Sunday 14 January 2024


 First unit of Janissaries complete for my 17C Eastern Renaissance Project.

TAG figures. Quite a bit of cleaning up required on the castings, but enjoyed painting them.

Flag is by Mark Allen.

A good start to the year I think...

Wednesday 3 January 2024

Reviewing, Reflecting, and Plans for the Year

Firstly, Happy New Year! 

I trust you had a peaceful and enjoyable festive season, and that 2024 is stretching out before you like an inviting new chapter, in hobby terms, to enjoy it with renewed vigour and joy!

In the twilight, numberless, nameless days between Christmas and New Year (liberally peppered with hosting several social and family gatherings), I was curating a number of old hobby photographs. Amongst these were some of my hobby room when I lived up in Scotland.

Made me all nostalgic for a moment!

Over the past few days, I have been enjoying the email correspondence with members of the Virtual Wargames Club who have been setting out their plans for the year.

Similarly, my little gaming group, The Old Berks, have also been putting together their individual views on what the year will hold for them, hobby-wise.

In time-honoured fashion, this afternoon, I had a couple of hours with my own hobby journal just taking stock and making plans, so I thought I would take this opportunity to do likewise on the blog, beginning with a frank review of the year just gone.

Review of 2023.

In short, if ever a school report could have said, "Could do better", 2023 was that year! Notwithstanding certain mitigating factors, reflections on the last year are:

Gaming - not enough. In fact, very little. Now, whilst the gaming part of the hobby is not necessarily always my number one priority, I do want to have more games in the coming year.

Painting - not enough done. I started the year well with some Condottiere for playing Never Mind The Billhooks, and raced away for the first calendar quarter. Similarly, the last couple of months have been productive with the eastern renaissance project taking centre stage and getting some 'umph!' behind it. In total, in 2023, I achieved only 237 painting points (where an infantryman is one point, a cavalryman two points- one for rider, one for horse - and so on).

Display games at shows - none done in 2023. Will be back 'on the circuit' in 2024.

Virtual Wargames Club - this was a real boost; a Saturday afternoon tonic. Having set it up during lockdown back in 2020, I had dropped out for a while, but I'm delighted that it has been taken on by Stephen Caddy, and others, and adapted and improved along the way. I now attend when I can and certainly enjoy the company of the assembled throng.

Correspondence and Sharing - whilst I'm not a great one for posting on social media about the hobby, I do value regular correspondence with several people, chiefly via email. Again, that has been a highpoint of the year in being able to just chat about plans and ideas for projects.

Talking of which...

Plans for 2024.

Games - already have some in the diary, and hope this will be a much better year. Billhooks, some Eastern Renaissance using the fledgling collection, the old 1704 Wars of the Vaubarian Succession, will all get some attention.

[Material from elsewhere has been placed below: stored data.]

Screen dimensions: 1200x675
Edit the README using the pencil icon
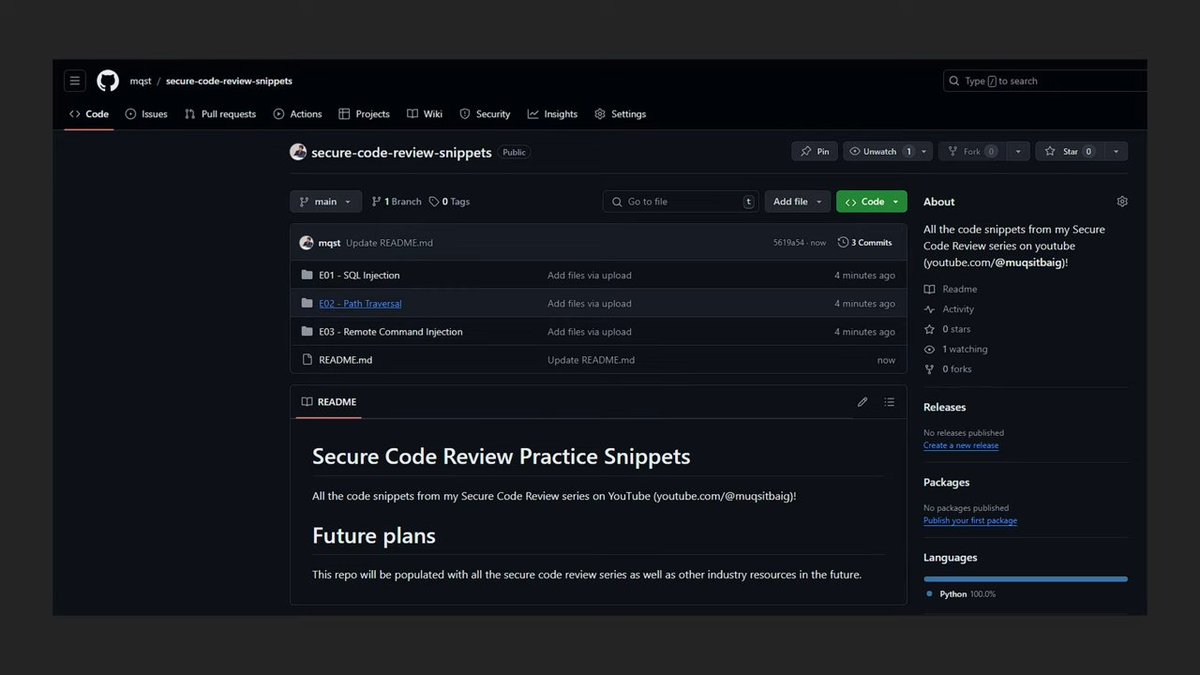click(862, 401)
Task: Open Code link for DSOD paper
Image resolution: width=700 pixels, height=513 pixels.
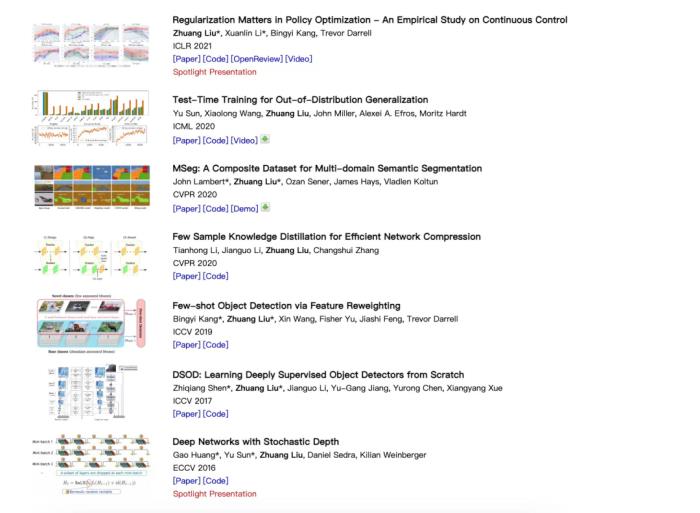Action: click(215, 414)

Painting - I have set myself a modest target of 350 painting points for the year, primarily for the Eastern Renaissance project. There are also plans to add to the Billhooks Condottiere armies, and to possibly add more to the 1704 WVS project. In addition, I may paint 'something different and surprising' later on in 2024, if the mood still takes me towards the end of the year. I'm not letting this get in the way of the primary projects however.

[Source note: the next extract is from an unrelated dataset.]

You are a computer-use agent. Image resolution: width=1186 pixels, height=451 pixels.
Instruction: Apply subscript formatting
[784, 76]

Shows and Display Games - I probably won't go to York this year, but will visit Hammerhead and WMMS at Alumwell. I plan to do Display Games at both Partizans in 2024.

Writing - I will blog a  little more (maybe a lot more) and I also have some articles in draft for whichever magazine fancies them!

That just about covers it.

Finally, I was sad to hear the news of Bryan Ansell's passing the other day. I didn't know him well, but back in the 1990s we did correspond for a while, and had a number of lengthy phone calls, chewing the hobby fat. I only met him a couple of times I think. He also sent a rather nice Christmas card on one occasion, which I kept.

He certainly had an impact on the hobby and made a remarkable contribution. My condolences to his family and friends.